Weeks earlier, we had spent hours choosing the perfect hotels and plans. Me at my computer with a view out my window to a crisp winter Saturday morning on the southern edge of Australia, her simultaneously on a Friday night in the humid summer warmth of a tenth floor apartment in the capital of Venezuela. We talked eagerly of scuba diving with whalesharks and turtles, of Mexican food and tequila, of the ancient pyramids at Chichen Itza and Tulum — we even found a beautiful hotel on the beach within the national park containing the Tulum pyramids. There was one detail she didn’t know though. One that caused me a great deal of anxiety I couldn’t share with her. I would have a very shiny diamond ring worth several times more than I’d ever carried on my person before. What if I fell asleep in Guadalajara airport and someone rifled my bag? What if someone in airport security saw it in the x-ray and had their way with my bag while I was still stuck on the far side of security?

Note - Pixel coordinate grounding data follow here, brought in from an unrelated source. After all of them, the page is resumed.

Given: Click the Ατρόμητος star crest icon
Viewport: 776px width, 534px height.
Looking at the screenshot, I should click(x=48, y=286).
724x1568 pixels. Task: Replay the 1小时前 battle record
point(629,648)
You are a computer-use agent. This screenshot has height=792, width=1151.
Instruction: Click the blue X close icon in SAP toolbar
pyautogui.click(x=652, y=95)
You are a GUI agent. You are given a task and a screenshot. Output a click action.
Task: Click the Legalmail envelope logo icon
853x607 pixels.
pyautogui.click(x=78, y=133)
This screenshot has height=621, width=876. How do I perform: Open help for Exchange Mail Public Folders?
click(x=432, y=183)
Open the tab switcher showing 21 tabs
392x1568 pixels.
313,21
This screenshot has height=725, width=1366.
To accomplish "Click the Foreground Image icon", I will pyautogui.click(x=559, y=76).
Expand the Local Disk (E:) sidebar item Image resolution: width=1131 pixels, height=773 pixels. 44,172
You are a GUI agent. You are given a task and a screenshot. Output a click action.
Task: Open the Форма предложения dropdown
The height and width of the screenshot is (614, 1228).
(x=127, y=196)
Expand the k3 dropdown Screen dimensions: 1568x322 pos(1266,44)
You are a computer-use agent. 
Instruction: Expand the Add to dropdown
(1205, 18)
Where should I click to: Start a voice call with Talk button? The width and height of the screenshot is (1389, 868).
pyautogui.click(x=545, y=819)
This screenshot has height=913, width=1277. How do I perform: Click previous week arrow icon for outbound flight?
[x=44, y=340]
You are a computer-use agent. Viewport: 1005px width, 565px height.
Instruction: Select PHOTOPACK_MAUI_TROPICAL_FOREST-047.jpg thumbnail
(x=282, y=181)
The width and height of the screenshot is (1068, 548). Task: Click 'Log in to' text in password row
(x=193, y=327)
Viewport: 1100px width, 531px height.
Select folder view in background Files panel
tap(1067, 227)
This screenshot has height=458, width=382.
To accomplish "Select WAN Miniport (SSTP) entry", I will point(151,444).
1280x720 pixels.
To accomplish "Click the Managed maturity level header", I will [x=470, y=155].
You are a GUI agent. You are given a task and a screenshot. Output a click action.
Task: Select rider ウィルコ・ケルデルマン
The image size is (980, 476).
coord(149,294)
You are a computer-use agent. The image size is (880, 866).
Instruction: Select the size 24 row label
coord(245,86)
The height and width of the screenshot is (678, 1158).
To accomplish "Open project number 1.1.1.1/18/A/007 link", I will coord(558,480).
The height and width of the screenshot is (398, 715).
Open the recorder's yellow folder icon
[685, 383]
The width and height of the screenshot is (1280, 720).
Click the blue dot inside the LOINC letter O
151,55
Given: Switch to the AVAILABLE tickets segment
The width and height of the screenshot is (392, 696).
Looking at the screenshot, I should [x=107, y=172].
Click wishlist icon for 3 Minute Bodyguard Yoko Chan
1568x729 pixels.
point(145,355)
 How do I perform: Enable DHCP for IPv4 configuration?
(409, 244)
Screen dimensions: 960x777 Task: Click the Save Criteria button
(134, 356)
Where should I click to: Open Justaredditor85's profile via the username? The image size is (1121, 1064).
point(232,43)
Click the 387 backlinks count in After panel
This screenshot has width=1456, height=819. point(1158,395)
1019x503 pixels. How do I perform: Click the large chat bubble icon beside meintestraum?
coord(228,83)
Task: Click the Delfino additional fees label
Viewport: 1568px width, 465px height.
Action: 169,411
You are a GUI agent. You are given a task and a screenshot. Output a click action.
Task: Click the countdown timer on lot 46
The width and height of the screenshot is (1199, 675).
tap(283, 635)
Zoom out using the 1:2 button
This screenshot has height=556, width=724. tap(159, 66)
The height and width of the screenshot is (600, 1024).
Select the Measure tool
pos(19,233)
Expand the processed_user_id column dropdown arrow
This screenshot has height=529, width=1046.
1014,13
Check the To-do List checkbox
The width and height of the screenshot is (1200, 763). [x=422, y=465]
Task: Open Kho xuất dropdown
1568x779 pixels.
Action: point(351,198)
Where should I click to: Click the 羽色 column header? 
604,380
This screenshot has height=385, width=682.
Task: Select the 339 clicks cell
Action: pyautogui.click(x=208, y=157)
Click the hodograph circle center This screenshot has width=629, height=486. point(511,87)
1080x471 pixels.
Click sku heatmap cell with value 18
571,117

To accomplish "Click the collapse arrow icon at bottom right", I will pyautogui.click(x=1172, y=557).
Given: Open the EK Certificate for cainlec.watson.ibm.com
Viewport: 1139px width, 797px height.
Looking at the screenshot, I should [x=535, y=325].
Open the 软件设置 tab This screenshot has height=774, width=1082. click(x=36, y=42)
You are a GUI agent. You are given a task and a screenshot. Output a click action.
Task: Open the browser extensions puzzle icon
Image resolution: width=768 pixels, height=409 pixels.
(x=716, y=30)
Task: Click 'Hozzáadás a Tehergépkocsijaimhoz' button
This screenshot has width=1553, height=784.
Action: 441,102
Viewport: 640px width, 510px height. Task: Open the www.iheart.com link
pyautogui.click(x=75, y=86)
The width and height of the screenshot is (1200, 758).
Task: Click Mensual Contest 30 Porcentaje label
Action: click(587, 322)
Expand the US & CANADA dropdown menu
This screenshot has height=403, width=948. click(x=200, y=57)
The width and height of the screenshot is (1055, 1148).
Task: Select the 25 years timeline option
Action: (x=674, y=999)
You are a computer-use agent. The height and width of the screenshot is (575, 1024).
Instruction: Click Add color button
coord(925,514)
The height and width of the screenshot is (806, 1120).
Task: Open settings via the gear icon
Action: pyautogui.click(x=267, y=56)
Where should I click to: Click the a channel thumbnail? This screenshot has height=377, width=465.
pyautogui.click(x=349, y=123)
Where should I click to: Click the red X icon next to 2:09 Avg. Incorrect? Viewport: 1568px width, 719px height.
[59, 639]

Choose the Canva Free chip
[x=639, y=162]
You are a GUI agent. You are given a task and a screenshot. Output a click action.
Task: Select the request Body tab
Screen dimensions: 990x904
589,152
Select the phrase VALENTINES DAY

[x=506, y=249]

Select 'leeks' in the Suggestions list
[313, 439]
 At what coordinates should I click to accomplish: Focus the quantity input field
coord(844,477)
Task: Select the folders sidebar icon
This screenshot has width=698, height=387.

Should I risk having it on me, and being pickpocketed, or have it in my bag and risk the bag being snatched? I was very very anxious about these possibilities.

A week earlier, on her birthday, I had posted to facebook: “Happy birthday to my darling, my princess, my moon and stars, my pineapple, Cristina [her lastname]. No distance is too great, no government so strong, that it can compete with our love and keep us apart ❤ ❤ ❤”
Little did I know I was apparently tempting fate to put that to the test.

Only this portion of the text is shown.